Problem to solve:
Copy exactly, and only, the lines from the one containing "Screen dimensions: 1454x840" through the last line of the records below.

*** Listed records ***

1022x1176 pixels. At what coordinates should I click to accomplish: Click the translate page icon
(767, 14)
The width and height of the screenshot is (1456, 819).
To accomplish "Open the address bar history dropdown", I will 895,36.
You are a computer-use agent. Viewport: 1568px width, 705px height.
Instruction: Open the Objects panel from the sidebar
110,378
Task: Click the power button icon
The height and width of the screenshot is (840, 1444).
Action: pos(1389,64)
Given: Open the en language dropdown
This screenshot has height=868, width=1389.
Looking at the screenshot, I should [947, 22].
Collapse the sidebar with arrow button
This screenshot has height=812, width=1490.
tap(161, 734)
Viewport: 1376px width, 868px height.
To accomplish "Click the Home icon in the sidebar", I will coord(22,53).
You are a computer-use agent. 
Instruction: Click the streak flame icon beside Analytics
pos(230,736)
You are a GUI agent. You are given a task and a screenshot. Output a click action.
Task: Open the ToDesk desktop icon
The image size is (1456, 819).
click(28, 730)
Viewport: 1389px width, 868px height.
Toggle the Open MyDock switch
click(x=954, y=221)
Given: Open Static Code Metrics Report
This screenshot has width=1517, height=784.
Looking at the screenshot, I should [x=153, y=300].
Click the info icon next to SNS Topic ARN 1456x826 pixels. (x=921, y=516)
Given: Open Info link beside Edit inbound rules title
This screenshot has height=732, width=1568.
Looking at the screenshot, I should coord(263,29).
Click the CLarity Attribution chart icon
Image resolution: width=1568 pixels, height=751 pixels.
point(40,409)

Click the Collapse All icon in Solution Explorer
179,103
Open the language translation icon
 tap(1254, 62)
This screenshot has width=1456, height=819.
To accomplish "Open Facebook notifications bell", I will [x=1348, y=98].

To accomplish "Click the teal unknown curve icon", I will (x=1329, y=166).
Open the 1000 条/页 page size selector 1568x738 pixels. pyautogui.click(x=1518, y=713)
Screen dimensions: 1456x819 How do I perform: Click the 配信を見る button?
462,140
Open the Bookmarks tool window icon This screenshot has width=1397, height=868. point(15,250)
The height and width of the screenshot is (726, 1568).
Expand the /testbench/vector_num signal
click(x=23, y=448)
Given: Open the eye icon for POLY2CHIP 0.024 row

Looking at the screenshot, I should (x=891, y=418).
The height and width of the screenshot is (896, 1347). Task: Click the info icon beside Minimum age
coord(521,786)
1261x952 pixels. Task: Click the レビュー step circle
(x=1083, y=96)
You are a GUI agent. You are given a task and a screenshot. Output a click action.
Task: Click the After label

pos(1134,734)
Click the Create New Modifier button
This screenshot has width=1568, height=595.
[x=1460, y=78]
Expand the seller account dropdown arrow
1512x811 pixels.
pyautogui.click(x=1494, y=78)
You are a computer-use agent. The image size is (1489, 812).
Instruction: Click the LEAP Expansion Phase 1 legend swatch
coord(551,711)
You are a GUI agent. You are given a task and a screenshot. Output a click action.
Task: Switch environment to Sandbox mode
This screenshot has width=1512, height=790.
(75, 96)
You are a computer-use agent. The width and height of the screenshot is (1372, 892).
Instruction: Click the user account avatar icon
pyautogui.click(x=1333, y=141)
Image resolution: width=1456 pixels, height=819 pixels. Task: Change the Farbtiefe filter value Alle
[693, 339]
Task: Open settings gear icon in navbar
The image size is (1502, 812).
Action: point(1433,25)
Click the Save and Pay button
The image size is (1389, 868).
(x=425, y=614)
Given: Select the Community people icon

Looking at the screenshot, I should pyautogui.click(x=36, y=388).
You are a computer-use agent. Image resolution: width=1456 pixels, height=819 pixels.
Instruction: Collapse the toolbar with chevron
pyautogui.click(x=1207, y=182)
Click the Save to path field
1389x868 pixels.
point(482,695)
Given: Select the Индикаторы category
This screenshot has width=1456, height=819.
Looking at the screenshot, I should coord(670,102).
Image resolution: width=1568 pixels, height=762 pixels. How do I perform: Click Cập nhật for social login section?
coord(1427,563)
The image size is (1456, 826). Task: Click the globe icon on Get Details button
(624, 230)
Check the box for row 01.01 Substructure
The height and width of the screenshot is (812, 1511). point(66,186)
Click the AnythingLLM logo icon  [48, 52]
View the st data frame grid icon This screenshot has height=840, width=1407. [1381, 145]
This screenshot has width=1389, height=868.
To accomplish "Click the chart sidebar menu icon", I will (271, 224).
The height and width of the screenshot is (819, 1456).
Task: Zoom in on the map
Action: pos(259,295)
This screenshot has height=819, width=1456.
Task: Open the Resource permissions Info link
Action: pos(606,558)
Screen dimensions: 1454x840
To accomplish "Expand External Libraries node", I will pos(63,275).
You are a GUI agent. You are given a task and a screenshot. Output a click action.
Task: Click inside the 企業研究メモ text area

*** End of Listed records ***

Worked solution:
Screen dimensions: 1454x840
To accomplish "Expand External Libraries node", I will pos(63,275).
You are a GUI agent. You are given a task and a screenshot. Output a click action.
Task: Click inside the 企業研究メモ text area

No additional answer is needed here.